[Recorded data]
::::

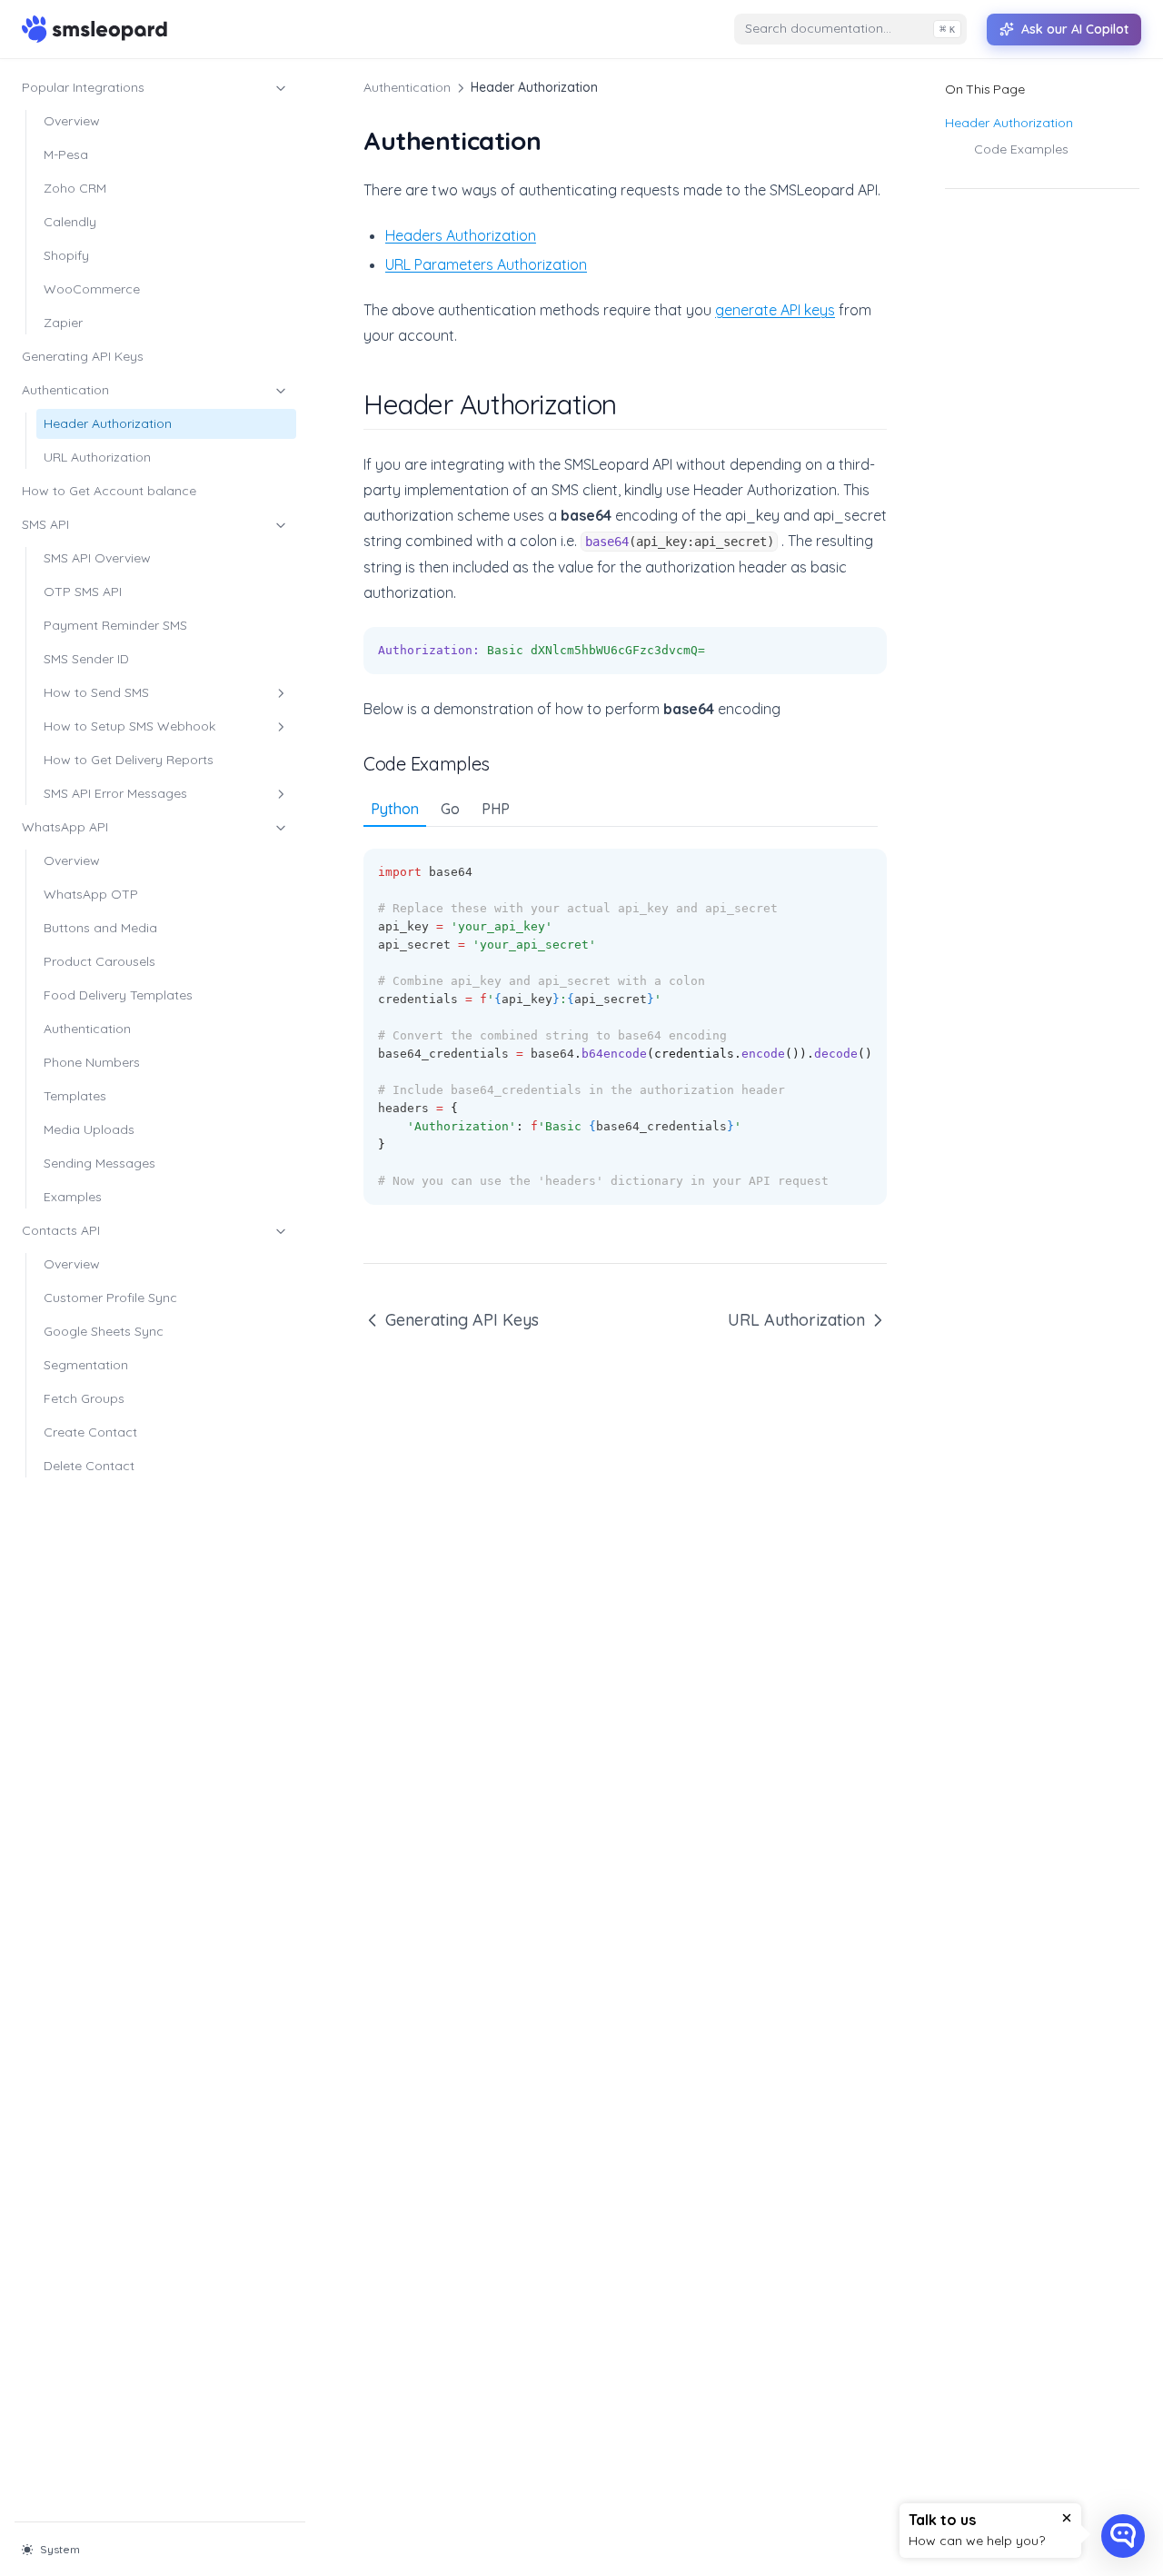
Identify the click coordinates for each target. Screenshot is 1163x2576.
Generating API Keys (83, 356)
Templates (75, 1096)
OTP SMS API (83, 591)
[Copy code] (863, 650)
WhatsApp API (65, 827)
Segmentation (86, 1365)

::::

An exact copy of the records above is wanted, with the pictures omitted.

### [Written solution]
Identify the click coordinates for each target. Screenshot is 1163x2576.
Generating API Keys (83, 356)
Templates (75, 1096)
OTP SMS API (83, 591)
[Copy code] (863, 650)
WhatsApp API (65, 827)
Segmentation (86, 1365)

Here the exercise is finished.